§ Study text
━━━━━━━━

Dad will be 95 on November 16th. 
New graffiti on the wall around the abandoned water reservoir at the top of Black Rock and a view toward Swan Lake on the east side of Vernon.

Monday, November 3, 2014

Fiction and real life




The first step of three this week in the winterizing program is being taken now.  Mark from Brown Mechanical Services is in the basement looking at the furnace.  Then he will tackle the fireplace, which will be a more difficult task I think.  I shut it down and turned off the pilot light last spring when I couldn’t get it to light and haven’t touched it since.  On Wed. I go to the doctor for a checkup, and on Friday the car gets its pre winter tire change, fluids check and general preparation for crossing the Coquihalla in mid Dec. for Christmas in Victoria with mom, dad, Barb and Terry.

━━━━━━━━

§ What the task requires
Copy out the post about winterizing, beginning at the words "Monday, November 3, 2014" and stopping after "Barb and Terry.", and switch "furnace" to "water heater" along the way. The material that comes next has no connection to the post about winterizing above.

§ Recorded information
━━━━━━━━

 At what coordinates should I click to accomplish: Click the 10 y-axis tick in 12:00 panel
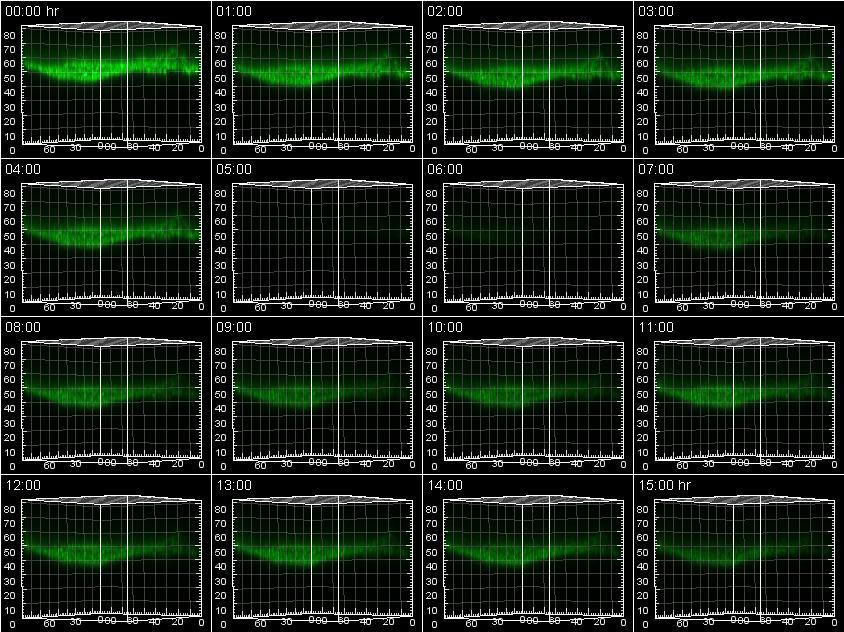(x=9, y=610)
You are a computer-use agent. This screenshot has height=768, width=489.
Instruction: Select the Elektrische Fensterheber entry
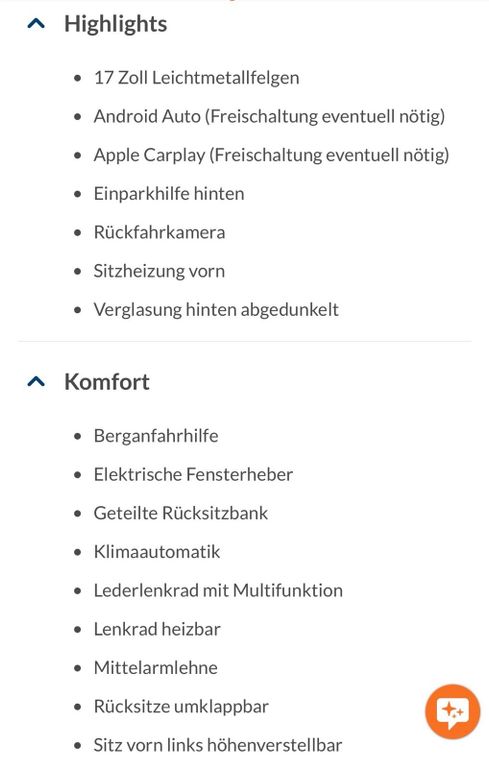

━━━━━━━━

§ Answer to the exercise
Monday, November 3, 2014

Fiction and real life




The first step of three this week in the winterizing program is being taken now.  Mark from Brown Mechanical Services is in the basement looking at the water heater.  Then he will tackle the fireplace, which will be a more difficult task I think.  I shut it down and turned off the pilot light last spring when I couldn’t get it to light and haven’t touched it since.  On Wed. I go to the doctor for a checkup, and on Friday the car gets its pre winter tire change, fluids check and general preparation for crossing the Coquihalla in mid Dec. for Christmas in Victoria with mom, dad, Barb and Terry.